** Selected extract **
As a voting rights advocate and senior fellow at the Institute for Inclusive Balloting, I have watched with growing alarm as certain political actors push for the aggressive prosecution of so-called “election fraud.” This dangerous trend does not strengthen our democracy — it undermines the very foundation of free and fair elections.

Let us be clear: in a healthy democracy, the act of voting must be as accessible and consequence-free as possible. When we begin hauling people into court for minor paperwork errors, misplaced ballots, or enthusiastic community organizing around mail-in voting, we send a chilling message. Participation, especially from historically marginalized communities, drops. That is not abstract theory. It is the lived reality of voters who now fear that an honest mistake could land them in the crosshairs of partisan prosecutors.

The data bears this out. Instances of proven, intentional fraud remain vanishingly rare — a fact repeated by courts, election officials, and independent monitors across the country. Yet the mere threat of prosecution inflates these anomalies into existential crises. Every indictment becomes a headline used to delegitimize entire election cycles. This is the real subversion: not the occasional double-voting or ineligible ballot, but the weaponization of the legal system against the democratic process itself.

Consider the human cost. A grandmother in Atlanta who mistakenly filled out her grandson’s absentee ballot out of love and confusion. A college student who moved between states and registered in both during a chaotic election year. A poll worker who inadvertently duplicated a handful of ballots while rushing to meet deadlines. These are not criminals. They are citizens engaging with a complex system. Prosecuting them treats good-faith participation as a felony and erodes public trust far more than any isolated irregularity ever could.

Worse, selective prosecution reveals the true agenda. We rarely see the same fervor directed at documented issues in red states or at powerful donors whose “dark money” influences outcomes far more than any individual ballot. Instead, the focus remains disproportionately on urban precincts, minority voters, and methods of voting that expand access. This is not neutral law enforcement. It is voter intimidation dressed in the language of “integrity.”

True election security does not come from fear and handcuffs. It comes from trust — trust in voters, trust in election workers, and trust that our democracy is robust enough to absorb a few imperfections. Overzealous prosecution fractures that trust. It discourages innovation in voting methods, deters volunteers, and transforms polling places into potential crime scenes. In short, it makes democracy smaller, colder, and less representative.

As we approach future elections, we must reject this punitive path. Instead of criminalizing the messy reality of mass participation, we should celebrate it. Protect the right to vote by protecting the voters themselves — from overzealous prosecutors most of all.

Our democracy’s strength has never lain in perfect enforcement. It lies in its resilience, its inclusivity, and its willingness to prioritize access over pedantic rule-following. Anything less is not safeguarding democracy. It is strangling it.

Mx. Sandra Chou is a voting rights advocate, author of “Ballots Without Borders,” and a frequent commentator on electoral justice.

** Excerpted data **
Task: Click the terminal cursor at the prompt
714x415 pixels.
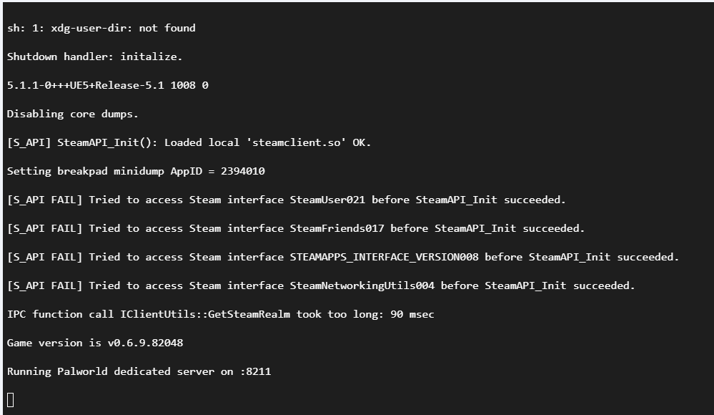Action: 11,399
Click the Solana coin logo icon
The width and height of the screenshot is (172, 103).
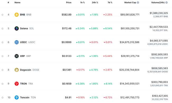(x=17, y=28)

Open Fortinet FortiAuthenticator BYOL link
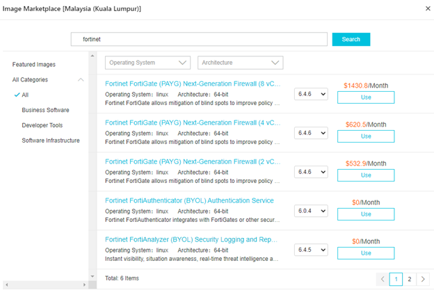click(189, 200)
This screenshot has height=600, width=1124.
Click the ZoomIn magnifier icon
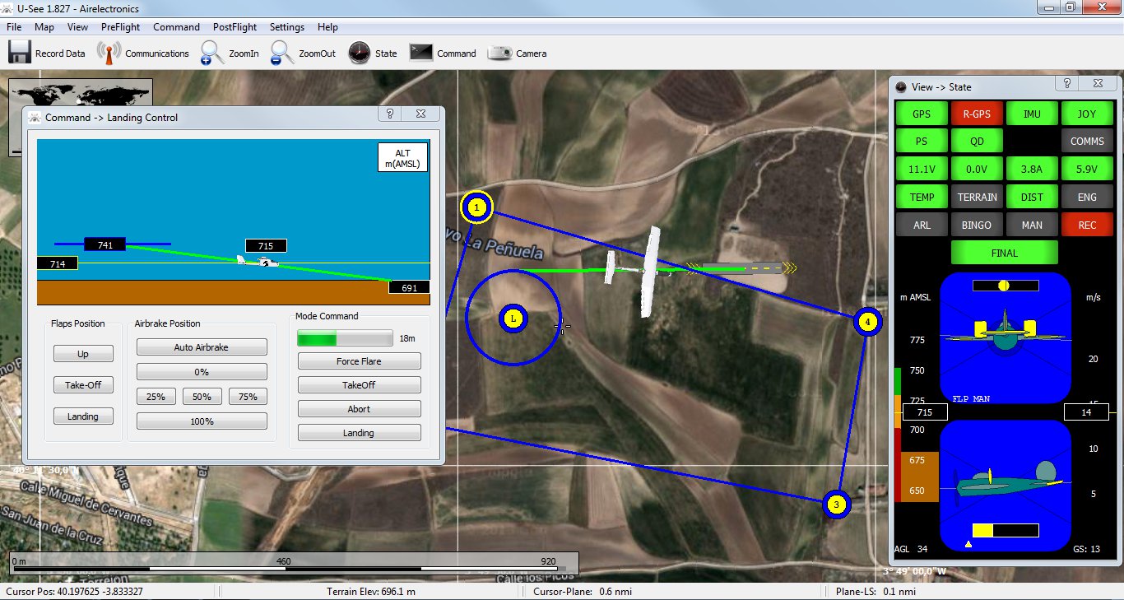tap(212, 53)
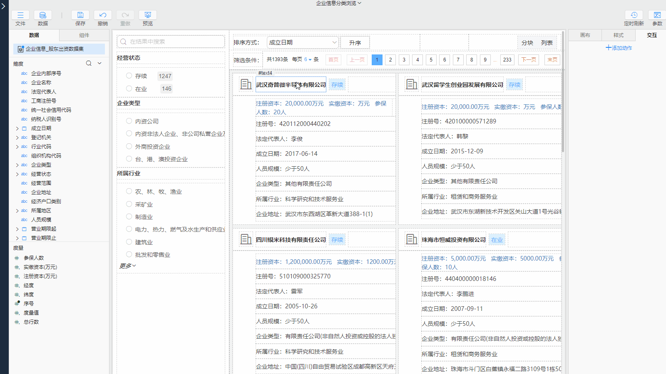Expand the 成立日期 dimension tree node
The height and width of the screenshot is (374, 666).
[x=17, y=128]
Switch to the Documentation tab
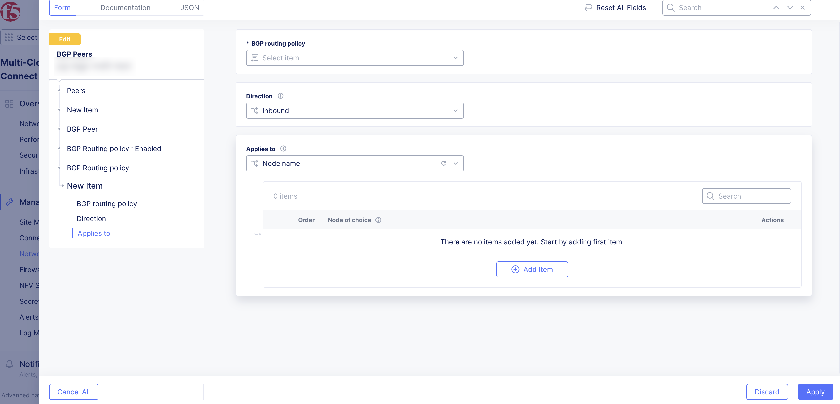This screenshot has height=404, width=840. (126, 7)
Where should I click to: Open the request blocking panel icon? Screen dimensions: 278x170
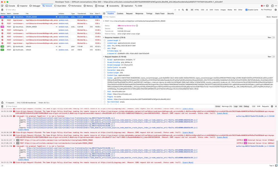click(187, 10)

** Task 1 **
List the people the opinion piece on election fraud prosecution above gives as examples of citizens who should not be treated as criminals.
** Task 2 **
Answer these questions about the opinion piece on election fraud prosecution above:
(a) Who does it say have repeated that proven, intentional fraud is vanishingly rare?
(b) On what does it say the focus of prosecution remains disproportionately?
(c) What is the title of the book its author wrote?

** Finished answer 1 **
- A grandmother in Atlanta who mistakenly filled out her grandson's absentee ballot
- A college student who moved between states and registered in both during a chaotic election year
- A poll worker who inadvertently duplicated a handful of ballots while rushing to meet deadlines

** Finished answer 2 **
(a) Courts, election officials, and independent monitors across the country.
(b) Urban precincts, minority voters, and methods of voting that expand access.
(c) "Ballots Without Borders."